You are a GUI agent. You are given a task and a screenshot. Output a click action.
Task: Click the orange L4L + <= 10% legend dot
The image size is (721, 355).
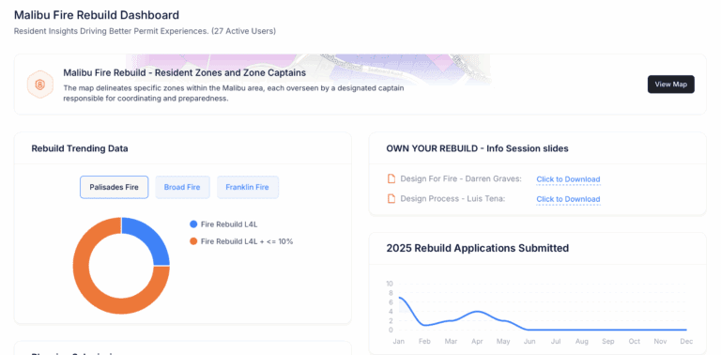click(193, 241)
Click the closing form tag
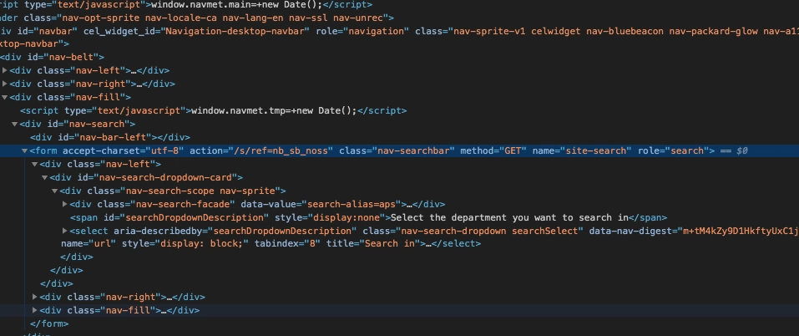 tap(48, 323)
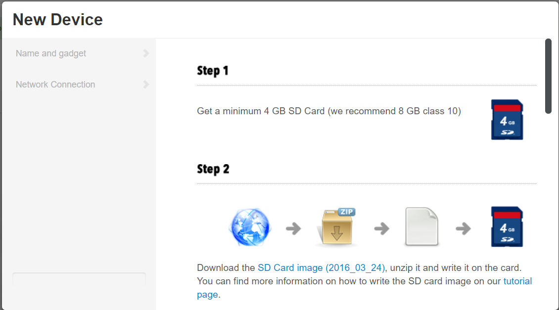The image size is (559, 310).
Task: Switch to the Network Connection section
Action: [55, 85]
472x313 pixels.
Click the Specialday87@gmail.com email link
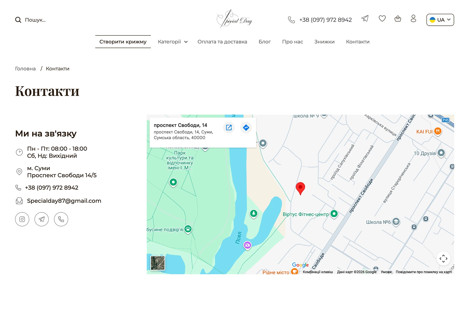pos(64,201)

··········

→ **YOUR INSTRUCTIONS**
All that is needed is an exact copy of the lines from the line with "Task: Click the" through the end of the listing, both ends included, with no pictures.

→ **TASK SOLUTION**
Task: Click the orange L4L + <= 10% legend dot
The image size is (721, 355).
click(193, 241)
Click the closing form tag
 tap(48, 323)
The image size is (559, 310).
Task: Switch to the Network Connection section
Action: [55, 85]
472x313 pixels.
Click the Specialday87@gmail.com email link
pos(64,201)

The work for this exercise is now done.